* **GIVEN EXERCISE 1**:
Answer these questions using the film review:
(a) Where does the film's set piece take place?
(b) Which actor plays Greta?
(c) Which song plays over the end credits?
* **GIVEN EXERCISE 2**: Write out the part of the film review from "The end credits" to "lot of fun.", copying every word exactly.

Ida/Penny decides to re-brand herself ‘the Bride’ (so much for Frank’s tattoo
of ‘Penelope’). The film builds to a set piece at a drive-in movie theatre at
Niagara Falls where ‘Frank’ can be found.
The Bride also inspires women to copy her ink-spattered face
and yell ‘brain attack’, rebelling against men. She becomes a style icon.
Gyllenhaal herself cameos as one of the women covered in a veil who screams at
the camera, leading by example.
Back in the 1930s, criminals on the lam might have ended up
in the electric chair, which would have been to ‘Frank’ and the Bride’s
advantage. That doesn’t happen, though Dr Euphronious’ assistance is required; her maid Greta (Jeannie Berlin) now
wears the Bride’s make-up, having joined the revolution. Lupino has sent two
hitmen to finish off the creatures. Myrna and the police have tracked them
down. The ending is foretold. In a coda, Lupino is surrounded by women inspired
by the Bride; Gyllenhaal is attentive to closing off loose ends.
The end credits are set to Bobby Pickett’s song, ‘Monster
Mash’, another riff on screen creatures popular from the 1930s onwards. The
Bride! is a film made without any regard to focus group testing or
‘elevated horror’. It exists in its own bubble. It is also a lot of fun.

* **GIVEN INFORMATION**:
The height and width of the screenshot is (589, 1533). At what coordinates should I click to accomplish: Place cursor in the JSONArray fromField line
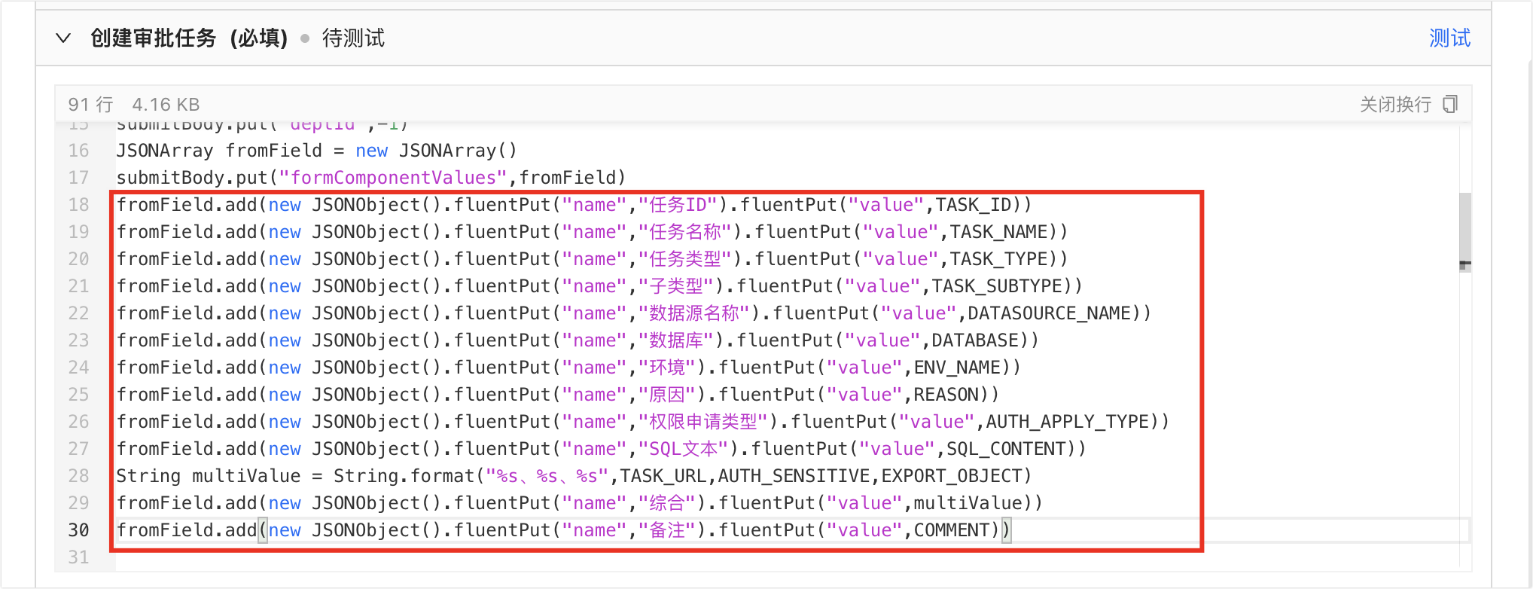(316, 151)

* **EXERCISE SOLUTION 1**:
(a) At a drive-in movie theater at Niagara Falls.
(b) Jeannie Berlin.
(c) "Monster Mash" by Bobby Pickett.

* **EXERCISE SOLUTION 2**:
The end credits are set to Bobby Pickett’s song, ‘Monster
Mash’, another riff on screen creatures popular from the 1930s onwards. The
Bride! is a film made without any regard to focus group testing or
‘elevated horror’. It exists in its own bubble. It is also a lot of fun.